• **SUPPLIED DATA**

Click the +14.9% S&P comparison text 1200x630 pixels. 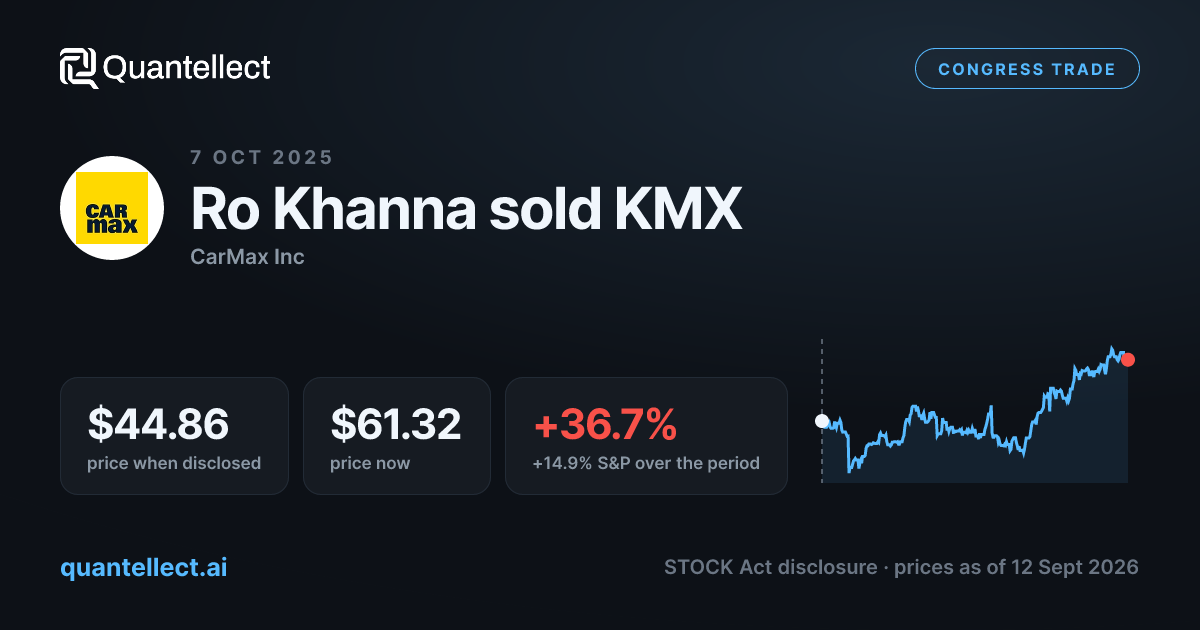[x=646, y=463]
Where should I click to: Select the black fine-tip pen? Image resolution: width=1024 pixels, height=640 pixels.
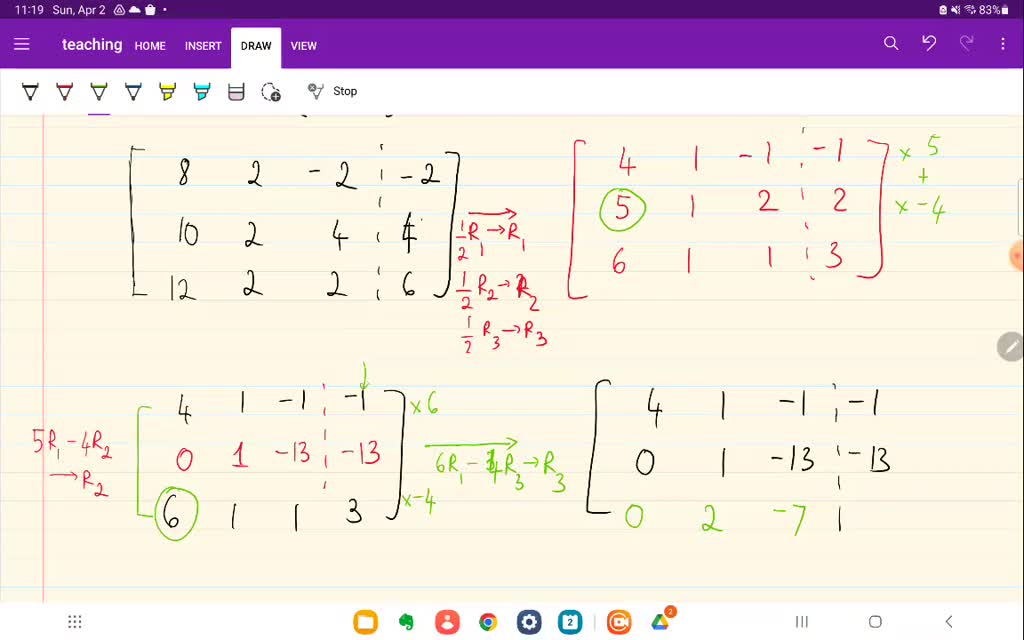(30, 91)
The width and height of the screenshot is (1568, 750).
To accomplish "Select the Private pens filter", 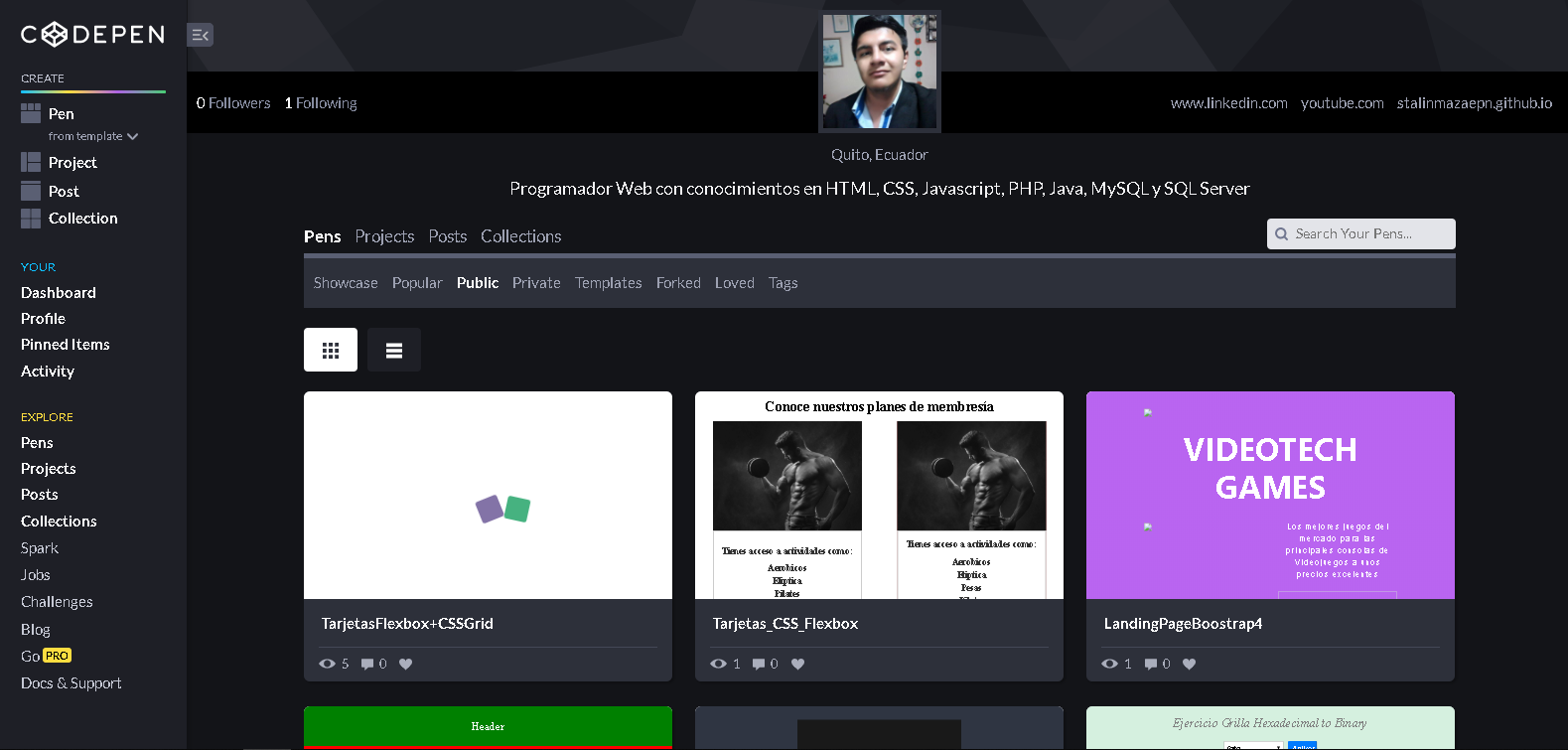I will coord(536,283).
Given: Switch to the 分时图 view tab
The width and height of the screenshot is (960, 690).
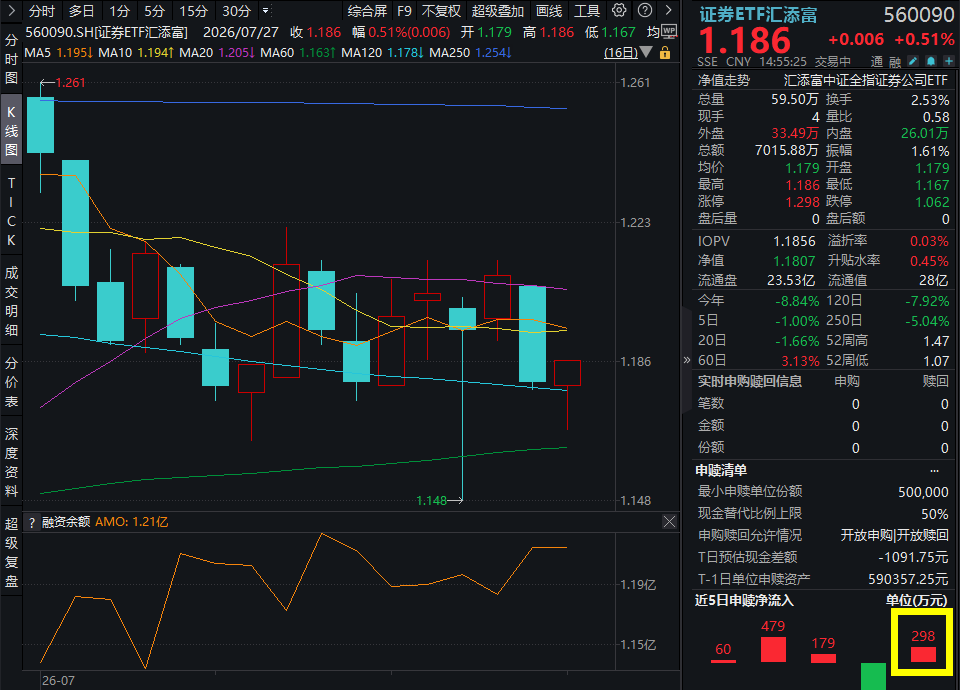Looking at the screenshot, I should [11, 59].
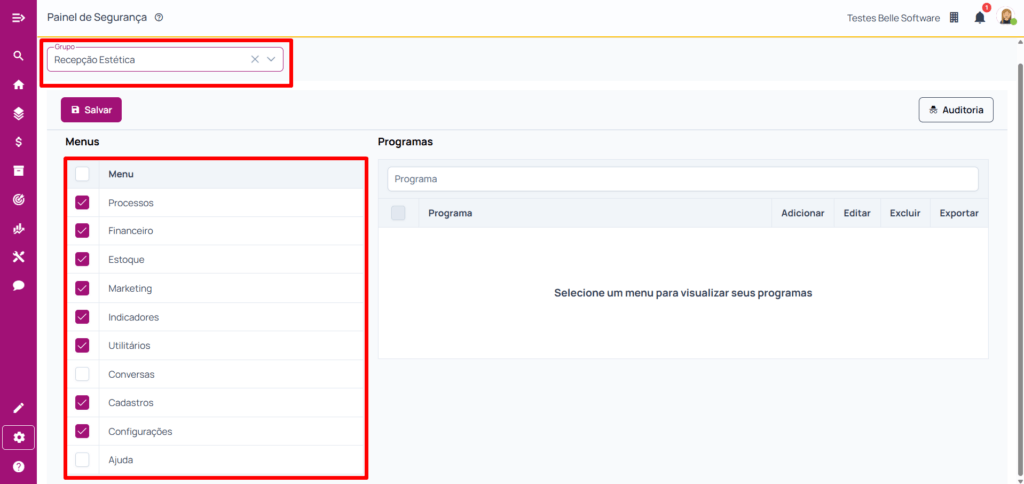
Task: Open the chat bubble Conversas icon
Action: coord(18,285)
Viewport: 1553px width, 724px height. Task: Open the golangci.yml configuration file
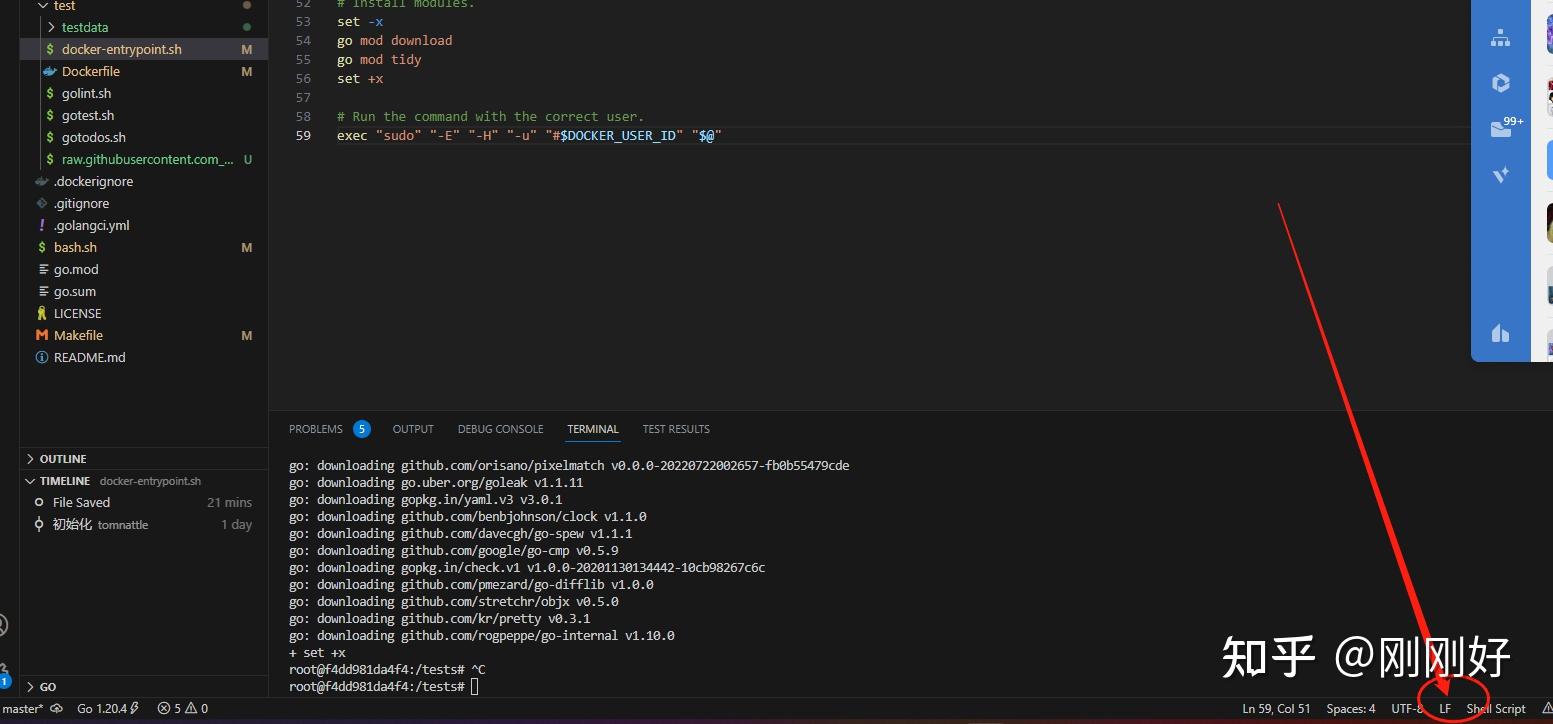pos(93,225)
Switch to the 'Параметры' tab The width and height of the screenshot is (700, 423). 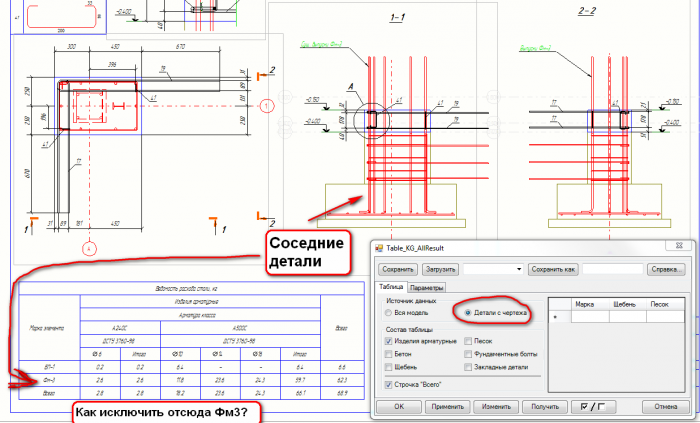point(426,288)
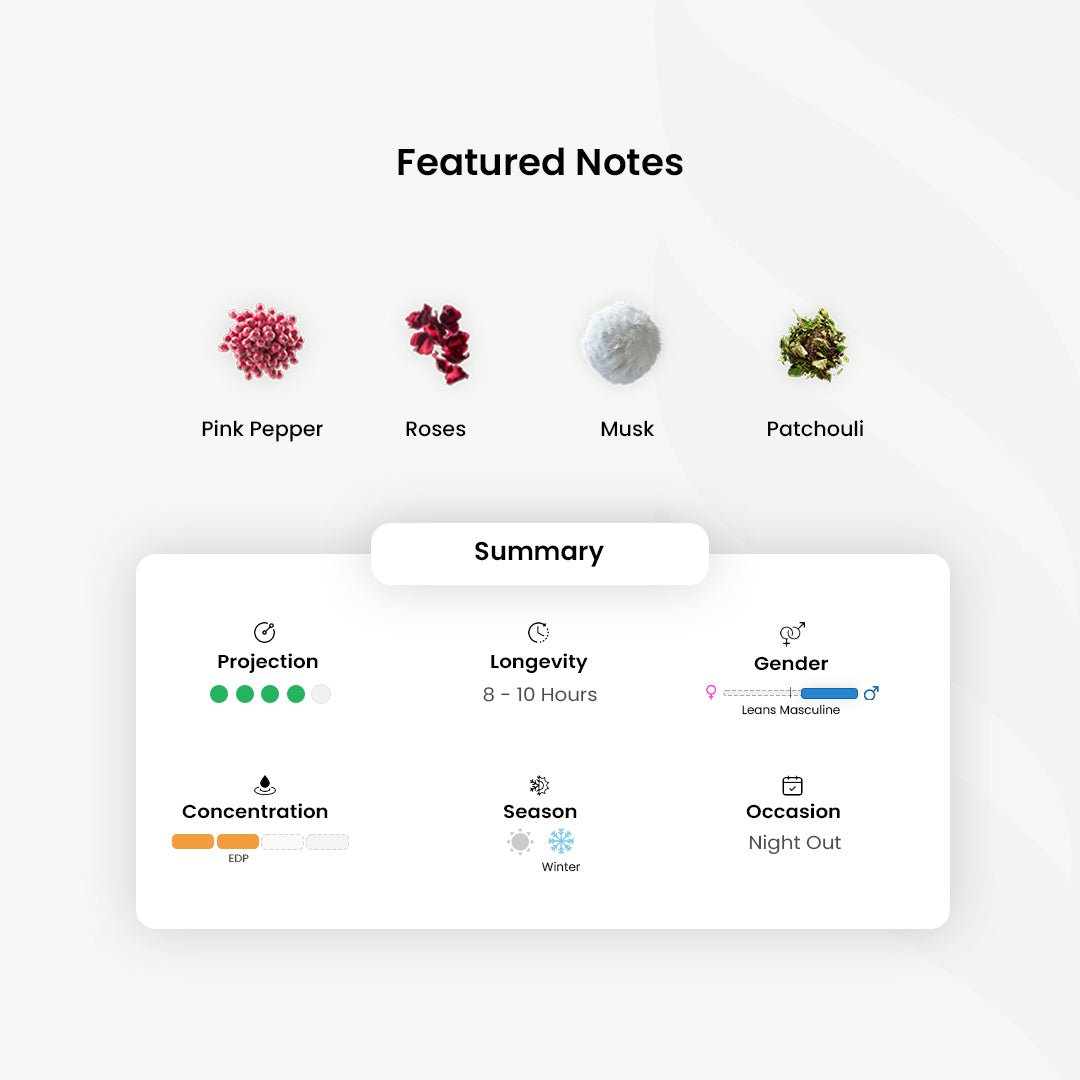Click the Summary tab label
Viewport: 1080px width, 1080px height.
pos(539,552)
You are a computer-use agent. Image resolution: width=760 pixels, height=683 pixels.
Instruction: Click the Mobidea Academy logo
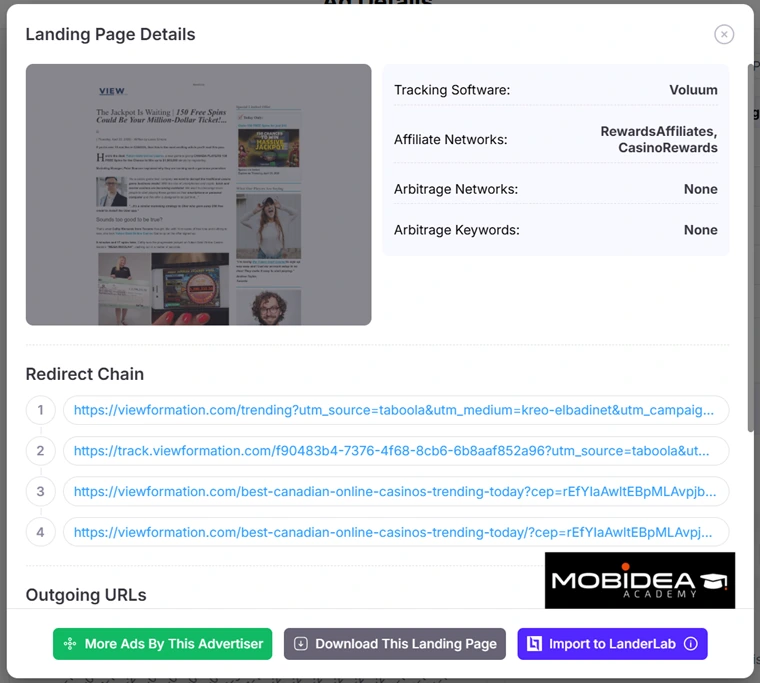[x=640, y=580]
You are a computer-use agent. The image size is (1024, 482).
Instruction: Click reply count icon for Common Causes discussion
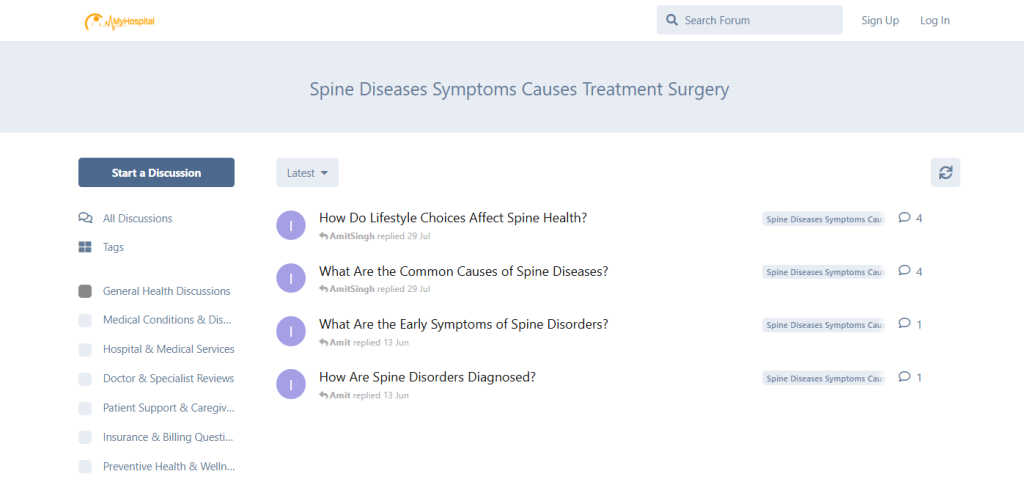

• **YOUR GOAL**
Check the listing for the word "computer". Show each line that has it.

• **RESULT FOR THIS EXERCISE**
You are a computer-use agent. Image resolution: width=760 pixels, height=683 pixels.
You are a computer-use agent. The image size is (1024, 482).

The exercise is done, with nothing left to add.